We have recently developed a quality of life (QoL) questionnaire for patients with benign thyroid diseases, called the ThyPRO (13, 14, 15), and evaluated important aspects of its measurement properties (16). In HRQL terminology, the measurement property termed accuracy within biochemical assay methodology (i.e. degree of systematic bias) is called validity and what endocrinologists may refer to as precision (or reproducibility) is termed reliability. In the just mentioned validation study (16), support for appropriate validity and reliability was found, in terms of a valid scale structure (an important aspect of what is termed construct validity) and very good internal consistency reliability. However, for HRQL measurements, evaluation of accuracy, or validity, is a more complex task than with most other measurement fields, since no gold standard against which other measures can be tested is available. Thus, the validation of an HRQL measure is an iterative process where evidence for or against the validity of a measure is usually gathered by several studies taking different approaches to evaluating validity, one of which is the above mentioned scale validation. Another important way of assessing validity, especially for measures attempted for clinical use, is termed known-groups validity. In this approach, clinically based criteria are used to classify patients into groups with expected high or low scores on a questionnaire and then test whether these expected differences are found in patient samples. Precision, or reliability, can also be evaluated by several techniques. One approach is ‘internal consistency reliability’ (Cronbach's alpha), which has been used in the initial analyses of the ThyPRO (16). Another approach is test–retest reproducibility where duplicate measurements are obtained by collecting two responses from stable respondents separated by 2–3 weeks (17).

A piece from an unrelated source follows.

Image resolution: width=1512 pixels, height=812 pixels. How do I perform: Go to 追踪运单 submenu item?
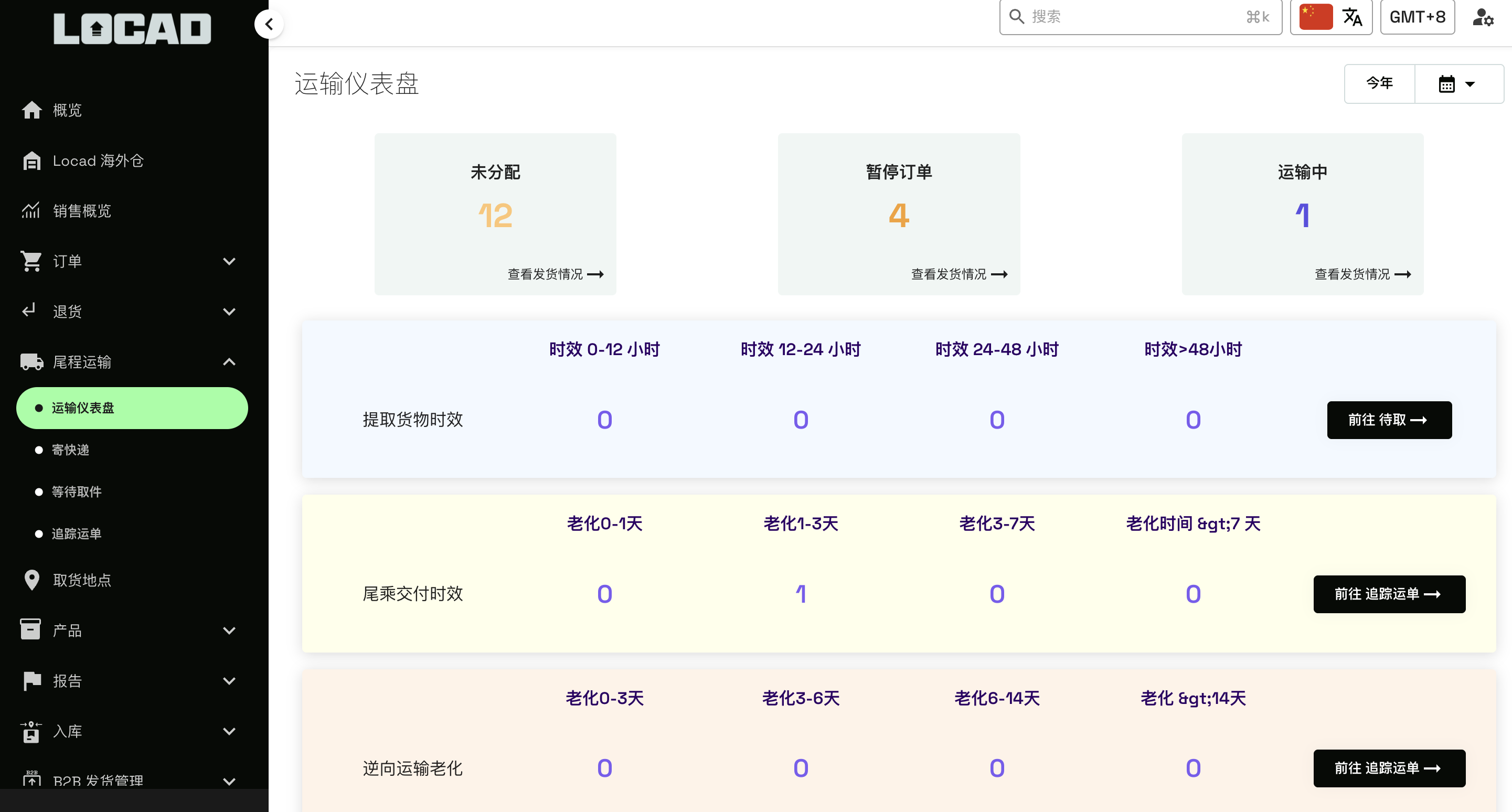[76, 533]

The purpose of the present study was to investigate accuracy, in terms of clinical/known-groups validity, and precision, in terms of test–retest reliability, of the Danish version of the thyroid-specific QoL questionnaire, the ThyPRO.
Material and methods
Patients and clinical characterization
Patients were recruited from the endocrinological outpatient clinics at two university hospitals in Denmark: Copenhagen University Hospital Rigshospitalet (RH) and Odense University Hospital (OUH). At RH, the sampling strategy was cross-sectional: all thyroid patients born within the first 20 days of each month (to limit running sample size) were invited during February–June 2007 by mail 3 weeks prior to their appointment in the clinic. At OUH, all eligible patients referred to the thyroid unit of the endocrine outpatient clinic during May–November 2007 were recruited. The questionnaire was sent about 3 weeks prior to the appointment in the clinic. Blood samples were drawn the week prior to their appointment, and the participants were instructed to complete the questionnaire at about that time. Questionnaires were either returned by mail or delivered by hand in the laboratory or at the clinic on the day of appointment. Exclusion criteria were absence of any thyroid disorder, thyroid cancer, age <15, and inability to complete a questionnaire due to communication problems (non-Danish speaking, blindness, etc). One reminder was sent after 2 weeks to non-responders, and all participants gave signed informed consent.
Socio-demographic data and information about co-morbidity and non-thyroid medication were self-reported. Laboratory data, diagnostic imaging results, exact diagnosis, previous and current treatment and time of diagnosis among respondents were obtained by chart review. Biochemical thyroid tests were TSH, total thyroxine (T4), total triiodothyronine (T3), free T4 (FT4), free T3 (FT3), resin-T3 test (only OUH), thyroid peroxidase antibodies (TPOAb), thyroglobulin antibodies (only in patients diagnosed with hypothyroidism and negative TPOAb) and TSH receptor antibodies (only in patients with a diagnosis of hyperthyroidism). All analyses were performed using the standard methods at the laboratories of the participating hospitals. In patients with thyroid eye disease TAO, NOSPECS (18) classification was performed by an ophthalmologist and clinical activity scoring (19) was performed by a physician. Thyroid volume was determined by ultrasound, using the ellipsoid method (20). All examiners were blinded to the ThyPRO results. The patients were classified according to primary diagnosis, i.e. their initial diagnosis, prior to treatment. For example, patients with a non-toxic goitre, who had their thyroid removed and thus have hypothyroidism and receive thyroid hormone replacement, were classified with a diagnosis of non-toxic goitre. Self-completed data were entered using optical scanning. All clinical data were entered via SPSS Data Entry Builder 4.0 (SPSS Inc, Chicago, IL, USA) by medical staff. Data were converted into SAS datasets, and all analyses were performed with SAS 9.1 (SAS Institute, Cary, NC, USA). The project was approved by the local ethical committee (KF01 2006-1579) and the Danish data protection agency and registered at ClinicalTrials.gov (NCT00150033).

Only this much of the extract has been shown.